Agire insieme

Siamo tutti più o meno consapevoli, come studenti, della realtà in cui viviamo. L’università – i corsi e la costante relazione con chi abbiamo intorno, spesso persone diverse, plurali e con idee divergenti – ci spinge per forza di cose alla flessibilità mentale. Eppure non dobbiamo compiere un errore classico che spesso coinvolge le persone che fanno questo tipo di esperienze.
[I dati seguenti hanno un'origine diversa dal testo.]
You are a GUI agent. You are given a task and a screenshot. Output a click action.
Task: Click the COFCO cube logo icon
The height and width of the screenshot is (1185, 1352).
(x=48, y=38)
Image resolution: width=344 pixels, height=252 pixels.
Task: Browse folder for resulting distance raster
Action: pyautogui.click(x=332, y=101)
È difficile distinguere la sottile linea rossa che passa tra la consapevolezza di avere un grado di agonismo mentale più alto della media e la convinzione che i nostri ragionamenti siano sempre nel giusto. Tutti noi abbiamo, in qualità di studenti, fatto esperienza di come questo concetto sia vero proprio nelle persone che ci guidano tutti i giorni. I professori universitari sono i primi piagati dalla tendenza a cadere in questo cavillo mentale. Sappiamo quanto sia imbarazzante vedere un professore ergersi nelle sue convinzioni e credere di avere l’autorità di mettere a tacere gli studenti. Da questa generale considerazione nasce, quindi, il mio invito a tutti i lettori della Gallina Ubriaca: siate irriverenti, siate spiritosi, ma, nello spirito della goliardia, non fatevi accecare dai vostri ragionamenti. Perché le discussioni migliori sono quelle che nascono dopo quattro ombre da un euro ciascuna? Perché non siamo così interessati a difendere le nostre opinioni, quanto ad ascoltare quello che l’altro ha da dire. Potrebbe sembrare un invito all’alcolismo, ma, mi duole sottolinearlo, è un invito alla discussione aperta. Quanto ci si può sentire liberi nel parlare apertamente con i propri pari? Non credo vi sia momento di libertà più alto. Momenti che il sottoscritto vive settimanalmente durante le riunioni di questa redazione. Fatevelo dire da uno studente della magistrale: se in classe formate il vostro sapere, con i compagni di corso formate il vostro spirito libero. Ancor meglio se questo spirito è indirizzato all’azione: scrivere articoli, partecipare a seminari, organizzare banchetti informativi. Fate cose e fate cose insieme.